Accordingly, Newsom today significantly expanded his April 21 drought emergency proclamation to include Klamath River, Sacramento-San Joaquin Delta and Tulare Lake Watershed counties where accelerated action is needed to protect public health, safety and the environment. In total, 41 of the state’s 58 counties are now under a drought state of emergency. Those regions represent 30% of the state’s approximately 40 million residents, though drought declarations there could have a much broader impact.
Newsom didn’t issue mandatory drought conservation measures which could force urban Californians to curtail outdoor usage. But those measures are “are on the table” if there is another dry winter, said California’s Natural Resources Secretary Wade Crowfoot, per the Sacramento Bee.
Crowfoot warned that Newsom’s action could lead to orders from the state water board curtailing access for farmers to water from rivers that feed into the Sacramento-San Joaquin Delta, a crucial part of the California water delivery network. He said water has to flow through the delta to the ocean to flush salinity out of its system.
Climate change-induced early warm temperatures and extremely dry soils have further depleted the expected runoff water from the Sierra-Cascade snowpack, most of which is at 9% of normal for this date. That’s resulted in historic and unanticipated reductions in the amount of water flowing to major reservoirs, especially in Klamath River, Sacramento-San Joaquin Delta and Tulare Lake Watershed counties.
The state’s largest reservoir, Shasta, is, even before summer, at 56% of average, according to state numbers.
Just last week, the National Resources Defense Council called on the state to release more water from the Shasta Dam so that “this year’s population of endangered winter run chinook salmon eggs and fry from cooking to death in too-hot river temperatures” due to less water.

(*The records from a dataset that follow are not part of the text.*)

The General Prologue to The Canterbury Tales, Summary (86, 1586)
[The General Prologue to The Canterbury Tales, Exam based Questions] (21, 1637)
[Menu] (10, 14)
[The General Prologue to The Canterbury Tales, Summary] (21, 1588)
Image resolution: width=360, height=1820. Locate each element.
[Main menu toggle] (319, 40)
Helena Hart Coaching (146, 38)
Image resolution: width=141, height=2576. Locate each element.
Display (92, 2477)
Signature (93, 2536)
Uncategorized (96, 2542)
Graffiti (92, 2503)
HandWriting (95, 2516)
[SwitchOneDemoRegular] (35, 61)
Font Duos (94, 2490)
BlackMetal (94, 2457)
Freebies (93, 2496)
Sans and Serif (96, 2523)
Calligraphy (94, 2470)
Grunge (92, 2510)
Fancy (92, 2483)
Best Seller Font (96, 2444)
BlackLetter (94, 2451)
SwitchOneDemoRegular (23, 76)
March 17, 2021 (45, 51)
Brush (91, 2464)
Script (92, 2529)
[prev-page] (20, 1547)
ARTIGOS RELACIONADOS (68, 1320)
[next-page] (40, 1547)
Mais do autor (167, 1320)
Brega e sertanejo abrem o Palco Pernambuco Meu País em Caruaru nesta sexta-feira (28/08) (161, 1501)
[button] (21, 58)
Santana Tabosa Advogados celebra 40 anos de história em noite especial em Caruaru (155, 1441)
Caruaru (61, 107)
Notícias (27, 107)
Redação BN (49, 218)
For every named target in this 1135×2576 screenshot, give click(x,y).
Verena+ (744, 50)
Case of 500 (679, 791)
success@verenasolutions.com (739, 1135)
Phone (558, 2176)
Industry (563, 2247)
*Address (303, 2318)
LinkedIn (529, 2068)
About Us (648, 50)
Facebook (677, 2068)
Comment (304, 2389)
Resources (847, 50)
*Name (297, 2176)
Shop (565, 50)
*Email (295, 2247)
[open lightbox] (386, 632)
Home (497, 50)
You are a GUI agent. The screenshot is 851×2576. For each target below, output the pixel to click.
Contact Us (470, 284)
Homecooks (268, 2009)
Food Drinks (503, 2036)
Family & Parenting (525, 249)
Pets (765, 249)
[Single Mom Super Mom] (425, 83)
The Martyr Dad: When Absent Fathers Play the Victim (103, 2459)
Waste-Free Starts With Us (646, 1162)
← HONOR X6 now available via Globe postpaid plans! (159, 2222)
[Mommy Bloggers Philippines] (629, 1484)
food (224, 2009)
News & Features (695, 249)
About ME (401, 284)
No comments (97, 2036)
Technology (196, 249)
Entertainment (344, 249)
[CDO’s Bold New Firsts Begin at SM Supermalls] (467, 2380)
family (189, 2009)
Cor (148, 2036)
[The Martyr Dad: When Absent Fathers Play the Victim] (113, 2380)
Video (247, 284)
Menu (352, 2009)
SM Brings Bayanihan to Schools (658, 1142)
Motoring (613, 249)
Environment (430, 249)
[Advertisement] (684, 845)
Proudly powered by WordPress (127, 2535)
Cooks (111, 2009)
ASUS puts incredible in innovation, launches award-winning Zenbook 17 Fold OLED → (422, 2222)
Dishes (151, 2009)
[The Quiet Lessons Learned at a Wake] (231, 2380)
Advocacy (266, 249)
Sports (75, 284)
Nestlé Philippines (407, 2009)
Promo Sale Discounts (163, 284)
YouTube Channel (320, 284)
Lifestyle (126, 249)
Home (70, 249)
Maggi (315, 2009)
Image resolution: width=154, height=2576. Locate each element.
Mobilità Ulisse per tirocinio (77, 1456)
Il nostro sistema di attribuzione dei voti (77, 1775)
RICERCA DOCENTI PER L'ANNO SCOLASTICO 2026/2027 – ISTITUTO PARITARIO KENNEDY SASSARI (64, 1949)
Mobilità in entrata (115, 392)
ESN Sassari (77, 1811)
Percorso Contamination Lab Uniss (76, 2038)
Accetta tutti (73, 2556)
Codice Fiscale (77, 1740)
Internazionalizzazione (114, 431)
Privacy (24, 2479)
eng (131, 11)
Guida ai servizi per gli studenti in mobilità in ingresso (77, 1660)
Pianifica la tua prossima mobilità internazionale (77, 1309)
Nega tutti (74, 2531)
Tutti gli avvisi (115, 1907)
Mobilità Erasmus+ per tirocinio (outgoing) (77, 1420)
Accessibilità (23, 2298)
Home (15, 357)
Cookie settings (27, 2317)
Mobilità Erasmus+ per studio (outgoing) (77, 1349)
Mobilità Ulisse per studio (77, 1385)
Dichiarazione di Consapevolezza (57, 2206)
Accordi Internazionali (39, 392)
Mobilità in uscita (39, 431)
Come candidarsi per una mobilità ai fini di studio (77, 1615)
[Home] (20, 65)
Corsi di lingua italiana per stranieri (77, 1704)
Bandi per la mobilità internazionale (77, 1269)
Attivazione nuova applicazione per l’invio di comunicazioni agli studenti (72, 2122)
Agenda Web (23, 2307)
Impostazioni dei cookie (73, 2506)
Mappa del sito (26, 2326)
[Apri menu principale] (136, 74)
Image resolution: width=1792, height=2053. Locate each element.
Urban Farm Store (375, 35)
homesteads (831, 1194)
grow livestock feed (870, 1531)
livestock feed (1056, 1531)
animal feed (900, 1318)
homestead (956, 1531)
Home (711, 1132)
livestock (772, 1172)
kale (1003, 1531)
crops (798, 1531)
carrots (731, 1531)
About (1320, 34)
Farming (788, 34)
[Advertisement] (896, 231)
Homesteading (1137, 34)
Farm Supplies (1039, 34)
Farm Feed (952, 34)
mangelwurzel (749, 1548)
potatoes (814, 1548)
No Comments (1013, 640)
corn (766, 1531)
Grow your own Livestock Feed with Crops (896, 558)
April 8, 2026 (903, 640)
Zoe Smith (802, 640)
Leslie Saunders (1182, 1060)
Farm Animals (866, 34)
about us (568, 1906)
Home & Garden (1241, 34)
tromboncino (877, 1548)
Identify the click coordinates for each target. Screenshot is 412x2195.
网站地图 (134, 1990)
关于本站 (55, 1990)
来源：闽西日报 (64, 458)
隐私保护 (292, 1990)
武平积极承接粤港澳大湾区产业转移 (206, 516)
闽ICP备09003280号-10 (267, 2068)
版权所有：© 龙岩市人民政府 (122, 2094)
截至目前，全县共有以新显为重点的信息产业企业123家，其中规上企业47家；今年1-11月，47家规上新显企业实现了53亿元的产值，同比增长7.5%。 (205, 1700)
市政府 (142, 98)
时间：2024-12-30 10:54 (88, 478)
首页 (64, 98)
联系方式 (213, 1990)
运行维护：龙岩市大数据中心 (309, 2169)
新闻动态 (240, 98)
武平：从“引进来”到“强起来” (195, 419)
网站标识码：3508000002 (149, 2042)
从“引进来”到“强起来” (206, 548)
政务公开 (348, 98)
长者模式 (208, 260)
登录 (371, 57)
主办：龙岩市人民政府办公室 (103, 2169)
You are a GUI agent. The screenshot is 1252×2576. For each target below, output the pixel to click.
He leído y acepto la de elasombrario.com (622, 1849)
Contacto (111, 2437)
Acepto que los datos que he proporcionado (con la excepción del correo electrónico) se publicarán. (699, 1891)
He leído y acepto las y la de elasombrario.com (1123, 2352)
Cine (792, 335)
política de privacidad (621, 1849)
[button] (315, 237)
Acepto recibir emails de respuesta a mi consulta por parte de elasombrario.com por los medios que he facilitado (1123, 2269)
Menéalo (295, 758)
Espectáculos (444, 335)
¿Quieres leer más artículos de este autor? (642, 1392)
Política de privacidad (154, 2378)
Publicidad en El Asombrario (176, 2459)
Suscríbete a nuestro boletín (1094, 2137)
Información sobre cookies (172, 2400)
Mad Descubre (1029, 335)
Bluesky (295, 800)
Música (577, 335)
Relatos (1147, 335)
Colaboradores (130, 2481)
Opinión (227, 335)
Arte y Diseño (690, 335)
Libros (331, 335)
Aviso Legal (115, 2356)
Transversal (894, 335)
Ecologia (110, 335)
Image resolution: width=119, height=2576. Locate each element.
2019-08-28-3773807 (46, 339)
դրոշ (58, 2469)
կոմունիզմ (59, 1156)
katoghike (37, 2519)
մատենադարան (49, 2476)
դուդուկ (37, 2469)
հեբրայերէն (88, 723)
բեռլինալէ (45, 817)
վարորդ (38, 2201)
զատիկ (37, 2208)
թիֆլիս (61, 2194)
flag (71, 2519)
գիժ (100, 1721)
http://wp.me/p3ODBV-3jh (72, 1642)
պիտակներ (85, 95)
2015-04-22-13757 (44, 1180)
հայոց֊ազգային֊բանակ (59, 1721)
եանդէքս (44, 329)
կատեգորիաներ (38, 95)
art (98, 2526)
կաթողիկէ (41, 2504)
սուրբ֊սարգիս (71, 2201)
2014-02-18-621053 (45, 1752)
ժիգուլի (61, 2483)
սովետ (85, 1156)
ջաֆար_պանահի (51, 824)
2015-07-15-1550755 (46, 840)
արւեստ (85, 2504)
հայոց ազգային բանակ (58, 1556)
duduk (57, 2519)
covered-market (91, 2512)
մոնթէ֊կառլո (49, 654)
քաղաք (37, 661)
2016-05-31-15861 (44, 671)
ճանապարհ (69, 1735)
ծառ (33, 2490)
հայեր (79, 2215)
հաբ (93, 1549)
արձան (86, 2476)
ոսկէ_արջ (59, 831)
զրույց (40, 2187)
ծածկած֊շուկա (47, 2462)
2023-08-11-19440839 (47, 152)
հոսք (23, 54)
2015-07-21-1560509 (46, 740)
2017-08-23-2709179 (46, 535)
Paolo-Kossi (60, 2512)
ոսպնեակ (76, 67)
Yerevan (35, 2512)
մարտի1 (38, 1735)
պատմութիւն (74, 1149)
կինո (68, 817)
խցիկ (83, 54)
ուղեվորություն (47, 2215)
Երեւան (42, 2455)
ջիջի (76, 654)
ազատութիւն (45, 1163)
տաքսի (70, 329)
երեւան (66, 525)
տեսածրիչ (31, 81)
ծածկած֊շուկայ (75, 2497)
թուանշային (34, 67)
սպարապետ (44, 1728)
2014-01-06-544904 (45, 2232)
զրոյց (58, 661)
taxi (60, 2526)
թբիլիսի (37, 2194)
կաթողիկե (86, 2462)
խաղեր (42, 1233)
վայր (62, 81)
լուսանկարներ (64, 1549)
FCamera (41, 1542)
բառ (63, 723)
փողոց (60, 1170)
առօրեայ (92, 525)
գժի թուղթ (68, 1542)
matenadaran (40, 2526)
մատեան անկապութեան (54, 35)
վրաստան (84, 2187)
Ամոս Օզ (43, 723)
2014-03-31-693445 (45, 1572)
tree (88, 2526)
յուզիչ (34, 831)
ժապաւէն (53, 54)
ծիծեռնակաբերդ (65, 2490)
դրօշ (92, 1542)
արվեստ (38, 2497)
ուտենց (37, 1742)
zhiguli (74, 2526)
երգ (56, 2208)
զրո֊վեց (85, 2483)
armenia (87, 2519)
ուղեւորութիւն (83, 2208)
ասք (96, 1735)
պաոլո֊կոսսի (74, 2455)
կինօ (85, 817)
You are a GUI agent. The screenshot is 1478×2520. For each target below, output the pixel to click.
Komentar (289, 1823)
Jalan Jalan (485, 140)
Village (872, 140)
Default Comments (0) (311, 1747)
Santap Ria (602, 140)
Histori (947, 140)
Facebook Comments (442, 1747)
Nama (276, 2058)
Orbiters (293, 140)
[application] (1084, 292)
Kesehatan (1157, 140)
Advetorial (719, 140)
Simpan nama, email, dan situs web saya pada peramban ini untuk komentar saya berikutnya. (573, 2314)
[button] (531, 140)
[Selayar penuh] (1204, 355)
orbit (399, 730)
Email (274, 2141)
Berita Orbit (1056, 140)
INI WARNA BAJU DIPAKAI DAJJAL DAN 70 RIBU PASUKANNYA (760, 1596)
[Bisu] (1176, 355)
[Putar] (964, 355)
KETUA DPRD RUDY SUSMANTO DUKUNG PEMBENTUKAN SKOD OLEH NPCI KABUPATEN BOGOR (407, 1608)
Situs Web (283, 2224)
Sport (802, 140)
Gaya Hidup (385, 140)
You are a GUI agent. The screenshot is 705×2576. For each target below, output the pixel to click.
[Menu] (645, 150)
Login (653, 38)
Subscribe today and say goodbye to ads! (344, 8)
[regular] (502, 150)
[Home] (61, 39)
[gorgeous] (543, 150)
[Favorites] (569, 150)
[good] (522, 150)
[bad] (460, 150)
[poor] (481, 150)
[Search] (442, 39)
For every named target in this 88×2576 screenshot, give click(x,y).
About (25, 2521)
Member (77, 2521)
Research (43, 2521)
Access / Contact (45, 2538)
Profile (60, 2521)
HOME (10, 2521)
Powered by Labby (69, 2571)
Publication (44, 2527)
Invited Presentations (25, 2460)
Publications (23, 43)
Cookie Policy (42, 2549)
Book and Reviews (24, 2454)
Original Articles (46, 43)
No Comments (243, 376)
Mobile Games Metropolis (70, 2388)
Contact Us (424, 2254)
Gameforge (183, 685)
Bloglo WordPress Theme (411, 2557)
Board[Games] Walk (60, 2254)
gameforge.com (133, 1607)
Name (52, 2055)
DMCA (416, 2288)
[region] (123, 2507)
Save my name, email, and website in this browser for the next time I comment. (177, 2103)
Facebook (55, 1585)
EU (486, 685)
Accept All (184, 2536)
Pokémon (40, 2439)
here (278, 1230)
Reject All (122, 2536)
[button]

“If the State Water Board fails to act,” continued the NRDC, “and the U.S. Bureau of Reclamation operates Shasta Dam as it plans to this year, about 80% of endangered winter run salmon will die from temperature-dependent mortality alone.” If the board does adopt the NRDC proposal, the Bureau of Reclamation would not be permitted to drain Shasta Dam to deliver water to its irrigation contractors.
That sets up another battle in the war between the state’s environmentalists and farmers. It’s a clash that Newsom — who is facing a recall election this year — had sought to avoid by issuing his previous, lesser drought declaration.
Those conflicts are taking place in the second year of an already historic drought, after one of the driest years on record in 2020, in the aftermath of California’s worst fire season ever recorded and with 2021’s wildfires already dwarfing those seen at this point in 2020.
The governor did note that Californians have curtailed their average water use by 14% since the start of the state’s previous, five-year drought in 2012.
“With the reality of climate change abundantly clear in California, we’re taking urgent action to address acute water supply shortfalls in northern and central California while also building our water resilience to safeguard communities in the decades ahead,” said Governor Newsom. “We’re working with local officials and other partners to protect public health and safety and the environment, and call on all Californians to help meet this challenge by stepping up their efforts to save water.”
In April, the governor signed an emergency proclamation directing state agencies to take immediate action to bolster drought resilience across the state and declaring a State of Emergency in Mendocino and Sonoma counties due to severe drought conditions in the Russian River Watershed.
Notably absent are any Southern California counties where most of the state’s voters live and from which much of the state’s residential water thirst emanates. Newsom did, however, foreshadow an emergency order impacting more of the state’s residents saying, “We are likely…to increase the total number of counties.” He gave no timetable for that decision.
Monday’s drought emergency proclamation adds the following 39 counties to Newsom’s previous action: Del Norte, Humboldt, Siskiyou, Trinity, Alameda, Alpine, Amador, Butte, Calaveras, Colusa, Contra Costa, El Dorado, Fresno, Glenn, Kern, Kings, Lake, Lassen, Madera, Mariposa, Merced, Modoc, Napa, Nevada, Placer, Plumas, Sacramento, San Benito, San Joaquin, Shasta, Sierra, Solano, Stanislaus, Sutter, Tehama, Tulare, Tuolumne, Yolo and Yuba counties. Additionally, the proclamation provides new authority for the existing drought emergency announced on April 21 for Mendocino and Sonoma counties.